Digital collections are made up of a few distinct chunks of data: the digital media files, metadata describing the items, and interpretive content. Once separated out from a specific platform, this data is easier to work with and update using standard tools, and becomes a preservation-ready package, a digital archive ready to be plugged into any access framework. This separation also makes convenient divisions for collaboration–curating and digitizing objects, describing items in spreadsheets, writing about the context in Markdown files, and developing website features. In practice, faculty and graduate students often collect and curate archival content during their research process (often in collaboration with librarians and archivists). With just a folder of files and a spreadsheet, we are able to generate digital collection websites to explore and publish these materials. For students, seeing their items as data and as a digital archive can become an iterative aspect of the research and analysis. Their work will prepare access and publishing, while also creating new means of exploring and answering research questions. These types of iterative and exploratory collections were not possible when our infrastructure was tied to a more rigid traditional asset management system.
For example, one of our earliest static web collaborations was on the Historical Japanese Ceramic Comparative Collection with archeology graduate student Renae Campbell. Together, we were able to transform her thesis research into an interactive website with new ways to visualize the information, increasing the impact and access to her research. The work was completed during a summer fellowship, with Campbell’s focus on spreadsheet data and ideas for presentation, and librarians’ focus on creating the site. Campbell is able to contribute periodic updates with new items and metadata corrections (which only require working with a spreadsheet), but no ongoing maintenance is required.
Likewise, CTRL+SHIFT started as a collection of interviews of contemporary American poets conducted by librarian Devin Becker. In building a website for public access, Becker’s graduate research assistants created new metadata (tagging the interview transcripts) and imagined new features for the website, which in turn became a means of interrogating the collection, exploring new ways to understand and discover. The flexibility of the platform enabled publishing these evolving interpretive threads by remixing the data and the recipes of display, without needing to rebuild the infrastructure.
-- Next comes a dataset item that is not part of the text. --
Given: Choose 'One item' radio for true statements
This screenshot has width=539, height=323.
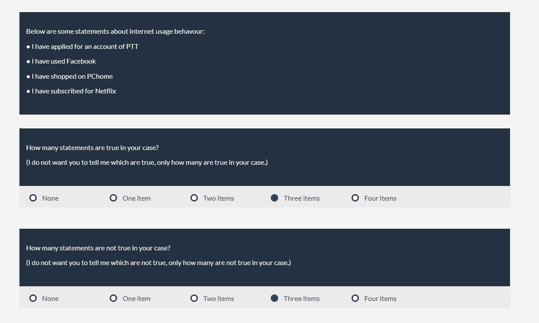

Creative nonfiction writing student Isabel Marlens was exploring archival materials about historical wildfires in Idaho, curating items that informed the project Fire Lines. During her research, she encountered records of the timber protective associations which contain fascinating historic data and perspectives that informed fire policy in America. As a byproduct of her research process, others are also now able to explore these resources alongside her published interpretive essay. These small collections, responsive to researchers interests and needs, are uniquely enabled by the minimal digital collection template approach.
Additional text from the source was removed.